→ Your goal
Convert the records, from the first line through the line holding "[x=223, y=24]" inclusive, into a numbered list, leaving out any blank lines.
====== Information shown ======
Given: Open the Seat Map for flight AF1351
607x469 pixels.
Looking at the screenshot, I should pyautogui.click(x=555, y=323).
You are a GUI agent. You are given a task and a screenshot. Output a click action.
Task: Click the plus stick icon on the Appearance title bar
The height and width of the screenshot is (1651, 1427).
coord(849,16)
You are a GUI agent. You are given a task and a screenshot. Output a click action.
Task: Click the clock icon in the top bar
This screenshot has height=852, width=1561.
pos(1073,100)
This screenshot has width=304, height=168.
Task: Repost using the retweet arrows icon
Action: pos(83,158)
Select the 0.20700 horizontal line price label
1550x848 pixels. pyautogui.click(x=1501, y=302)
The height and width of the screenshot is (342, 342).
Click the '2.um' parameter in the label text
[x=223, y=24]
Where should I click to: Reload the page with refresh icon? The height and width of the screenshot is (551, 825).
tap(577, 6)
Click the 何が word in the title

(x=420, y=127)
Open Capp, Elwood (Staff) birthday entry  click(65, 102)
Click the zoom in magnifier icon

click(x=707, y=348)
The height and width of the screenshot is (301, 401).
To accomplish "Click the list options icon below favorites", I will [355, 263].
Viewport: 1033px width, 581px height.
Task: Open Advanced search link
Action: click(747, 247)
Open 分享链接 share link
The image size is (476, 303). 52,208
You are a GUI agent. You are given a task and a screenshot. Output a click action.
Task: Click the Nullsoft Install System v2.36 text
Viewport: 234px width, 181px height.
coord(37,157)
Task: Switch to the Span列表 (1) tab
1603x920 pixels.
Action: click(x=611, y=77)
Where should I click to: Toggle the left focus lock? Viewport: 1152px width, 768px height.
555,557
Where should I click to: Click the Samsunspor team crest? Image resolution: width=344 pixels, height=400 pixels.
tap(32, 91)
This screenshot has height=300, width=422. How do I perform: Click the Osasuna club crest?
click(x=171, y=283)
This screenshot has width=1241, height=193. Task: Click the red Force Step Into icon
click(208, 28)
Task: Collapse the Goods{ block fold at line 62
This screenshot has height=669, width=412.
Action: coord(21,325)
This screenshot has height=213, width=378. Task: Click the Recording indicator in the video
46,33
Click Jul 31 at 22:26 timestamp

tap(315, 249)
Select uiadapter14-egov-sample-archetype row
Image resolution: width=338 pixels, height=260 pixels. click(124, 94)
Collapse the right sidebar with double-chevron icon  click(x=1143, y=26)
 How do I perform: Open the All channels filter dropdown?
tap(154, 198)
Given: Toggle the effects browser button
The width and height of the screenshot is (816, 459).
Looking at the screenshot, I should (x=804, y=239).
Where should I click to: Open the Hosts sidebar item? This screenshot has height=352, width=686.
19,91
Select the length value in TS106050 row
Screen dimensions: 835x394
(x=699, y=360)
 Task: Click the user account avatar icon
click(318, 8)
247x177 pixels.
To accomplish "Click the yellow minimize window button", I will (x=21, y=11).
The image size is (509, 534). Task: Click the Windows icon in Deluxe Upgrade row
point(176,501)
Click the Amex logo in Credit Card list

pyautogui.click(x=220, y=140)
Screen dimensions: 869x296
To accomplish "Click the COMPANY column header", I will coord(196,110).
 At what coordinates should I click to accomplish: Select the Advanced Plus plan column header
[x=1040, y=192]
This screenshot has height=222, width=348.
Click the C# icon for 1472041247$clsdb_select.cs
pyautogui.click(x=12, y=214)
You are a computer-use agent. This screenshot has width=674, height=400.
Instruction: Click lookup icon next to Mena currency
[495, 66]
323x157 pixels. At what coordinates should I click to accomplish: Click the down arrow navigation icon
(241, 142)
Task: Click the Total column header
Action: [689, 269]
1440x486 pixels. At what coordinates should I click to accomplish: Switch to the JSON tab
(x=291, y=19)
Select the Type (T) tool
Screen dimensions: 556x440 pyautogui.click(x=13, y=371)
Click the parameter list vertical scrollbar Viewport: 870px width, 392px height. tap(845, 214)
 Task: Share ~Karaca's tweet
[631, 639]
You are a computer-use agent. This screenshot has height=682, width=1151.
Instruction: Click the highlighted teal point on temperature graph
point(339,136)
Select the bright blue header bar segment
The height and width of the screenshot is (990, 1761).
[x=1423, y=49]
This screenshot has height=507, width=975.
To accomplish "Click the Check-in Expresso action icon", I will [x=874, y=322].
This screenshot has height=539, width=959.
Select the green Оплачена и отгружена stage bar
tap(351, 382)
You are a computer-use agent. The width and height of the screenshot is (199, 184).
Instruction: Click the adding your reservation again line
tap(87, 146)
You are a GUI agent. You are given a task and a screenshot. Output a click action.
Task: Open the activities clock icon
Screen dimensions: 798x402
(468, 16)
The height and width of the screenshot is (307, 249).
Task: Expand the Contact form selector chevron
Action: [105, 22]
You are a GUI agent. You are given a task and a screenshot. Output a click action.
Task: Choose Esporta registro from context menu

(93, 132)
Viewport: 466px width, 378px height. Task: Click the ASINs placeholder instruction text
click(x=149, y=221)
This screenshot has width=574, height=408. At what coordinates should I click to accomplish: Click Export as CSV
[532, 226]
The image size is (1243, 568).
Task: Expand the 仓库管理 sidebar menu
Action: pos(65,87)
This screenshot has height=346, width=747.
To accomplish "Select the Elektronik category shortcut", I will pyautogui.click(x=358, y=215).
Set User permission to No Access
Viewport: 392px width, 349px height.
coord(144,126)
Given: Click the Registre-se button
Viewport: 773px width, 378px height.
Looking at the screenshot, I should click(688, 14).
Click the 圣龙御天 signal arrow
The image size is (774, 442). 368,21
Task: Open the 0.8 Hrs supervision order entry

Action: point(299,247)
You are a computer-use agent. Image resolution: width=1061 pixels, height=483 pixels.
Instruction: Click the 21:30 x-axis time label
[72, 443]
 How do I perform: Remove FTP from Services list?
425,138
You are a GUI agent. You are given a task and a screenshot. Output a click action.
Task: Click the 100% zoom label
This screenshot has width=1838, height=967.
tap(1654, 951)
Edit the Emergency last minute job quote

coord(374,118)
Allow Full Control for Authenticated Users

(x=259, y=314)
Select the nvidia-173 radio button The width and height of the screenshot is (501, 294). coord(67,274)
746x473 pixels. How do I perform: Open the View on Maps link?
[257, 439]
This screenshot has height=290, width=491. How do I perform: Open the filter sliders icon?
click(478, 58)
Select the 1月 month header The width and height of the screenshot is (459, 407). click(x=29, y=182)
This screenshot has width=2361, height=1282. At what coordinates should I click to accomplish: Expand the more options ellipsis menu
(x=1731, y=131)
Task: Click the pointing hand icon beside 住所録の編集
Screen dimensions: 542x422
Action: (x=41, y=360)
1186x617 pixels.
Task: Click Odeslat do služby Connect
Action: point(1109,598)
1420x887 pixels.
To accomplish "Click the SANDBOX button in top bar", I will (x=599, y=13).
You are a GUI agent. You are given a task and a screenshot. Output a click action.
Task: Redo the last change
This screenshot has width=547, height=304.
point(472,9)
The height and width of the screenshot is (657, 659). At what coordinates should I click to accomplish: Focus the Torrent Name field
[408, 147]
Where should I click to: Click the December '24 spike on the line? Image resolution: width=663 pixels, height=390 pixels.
======
→ Answer for this exercise
1. Given: Open the Seat Map for flight AF1351
2. 607x469 pixels.
3. Looking at the screenshot, I should pyautogui.click(x=555, y=323).
4. You are a GUI agent. You are given a task and a screenshot. Output a click action.
5. Task: Click the plus stick icon on the Appearance title bar
6. The height and width of the screenshot is (1651, 1427).
7. coord(849,16)
8. You are a GUI agent. You are given a task and a screenshot. Output a click action.
9. Task: Click the clock icon in the top bar
10. This screenshot has height=852, width=1561.
11. pos(1073,100)
12. This screenshot has width=304, height=168.
13. Task: Repost using the retweet arrows icon
14. Action: pos(83,158)
15. Select the 0.20700 horizontal line price label
16. 1550x848 pixels. pyautogui.click(x=1501, y=302)
17. The height and width of the screenshot is (342, 342).
18. Click the '2.um' parameter in the label text
19. [x=223, y=24]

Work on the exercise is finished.